Langsung ke konten utama

Sekolah : Mesin Reproduksi Kelas Sosial


           
Oleh : Marhain Sastroguna*
Pendidikan adalah proses pembebasan
dan pendidikan adalah proses membangkitkan
kesadaran kritis.
                                                           (Paulo Freire 1921 - 1997)

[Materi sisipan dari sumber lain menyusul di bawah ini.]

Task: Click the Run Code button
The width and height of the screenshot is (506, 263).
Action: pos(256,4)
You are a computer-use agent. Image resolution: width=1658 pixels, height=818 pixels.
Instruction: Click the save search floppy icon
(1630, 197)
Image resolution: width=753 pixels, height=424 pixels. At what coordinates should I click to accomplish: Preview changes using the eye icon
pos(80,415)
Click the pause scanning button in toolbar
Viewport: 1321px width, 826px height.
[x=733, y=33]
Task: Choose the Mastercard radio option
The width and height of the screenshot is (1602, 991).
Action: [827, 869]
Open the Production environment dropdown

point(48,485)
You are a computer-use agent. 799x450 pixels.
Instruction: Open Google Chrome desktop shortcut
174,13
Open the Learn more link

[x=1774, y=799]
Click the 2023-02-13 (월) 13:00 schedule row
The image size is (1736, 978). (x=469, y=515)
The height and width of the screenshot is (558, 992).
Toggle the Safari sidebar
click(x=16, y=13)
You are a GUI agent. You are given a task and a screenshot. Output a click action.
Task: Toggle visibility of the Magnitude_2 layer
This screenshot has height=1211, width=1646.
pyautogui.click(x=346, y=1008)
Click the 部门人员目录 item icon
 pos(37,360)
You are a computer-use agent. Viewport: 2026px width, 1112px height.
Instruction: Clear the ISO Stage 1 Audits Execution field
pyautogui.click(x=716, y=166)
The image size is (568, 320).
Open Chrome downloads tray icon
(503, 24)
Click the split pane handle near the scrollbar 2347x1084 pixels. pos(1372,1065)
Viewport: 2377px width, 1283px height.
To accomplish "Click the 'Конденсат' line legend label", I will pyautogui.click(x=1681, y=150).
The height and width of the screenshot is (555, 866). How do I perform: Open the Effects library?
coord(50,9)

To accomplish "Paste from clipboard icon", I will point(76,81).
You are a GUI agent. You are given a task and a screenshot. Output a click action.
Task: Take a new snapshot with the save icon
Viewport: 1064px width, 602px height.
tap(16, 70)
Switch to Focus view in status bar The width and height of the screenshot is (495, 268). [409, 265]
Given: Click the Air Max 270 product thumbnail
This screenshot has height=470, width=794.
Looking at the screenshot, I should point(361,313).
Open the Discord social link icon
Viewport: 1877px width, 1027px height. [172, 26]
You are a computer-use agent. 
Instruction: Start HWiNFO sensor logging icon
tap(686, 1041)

Telah menjadi keyakinan mayoritas masyarakat (Common Sense) bahwa setiap individu yang ingin meraih kesuksesan dan terlepas bebas dari belenggu kemiskinan, maka keharusan baginya untuk menempuh jalan pada sebuah dunia yang bernama pendidikan. Keyakinan akan dunia pendidikan itu direduksi sedemikian rupa oleh struktur dan sistem sosial sehingga menyisakan peyempitan makna terhadapnya, yakni menempuh jalan pendidikan berarti bersekolah. Sekolah dipahami tidak hanya sebagai tempat mengenyam pendidikan, menuntut ilmu, dan memancangkan jenjang anak tangga setinggi cita-cita itu digantungkan –seperti yang ‘disuntikkan’ para guru ke dalam tempurung kepala muridnya– sedari awal bersekolah, melainkan ia lebih dari itu, ia adalah refleksi atas relasi sosial yang hidup dalam masyarakat. Relasi sosial adalah hubungan interaksi dalam masyarakat, hubungan interaksi ini tidak lain sebagai medium sekaligus modus pemenuhan kebutuhan hidup (Mode of Production) yang dalam konteks kejayaan kapitalisme saat ini ditandai dengan : adanya  di satu sisi orang yang menjual tenaga kerjanya demi pemenuhan kebutuhan hidup, sementara di sisi lain terdapat orang yang hanya dengan modalnya (capital-money) tanpa pengerahan otot dan pencucuran keringat (work) ia tidak hanya mampu memenuhi kebutuhan hidup melainkan ia juga mampu mengakumulasinya. Sisi pertama disebut dengan kelas pekerja sedangkan yang kedua disebut kelas kapitalis. Penjelasan inilah yang oleh Karl Marx (1818 - 1883) dicetuskan sebagai teori dan analisa kelas sosial (Mansour Fakih, 2011:2).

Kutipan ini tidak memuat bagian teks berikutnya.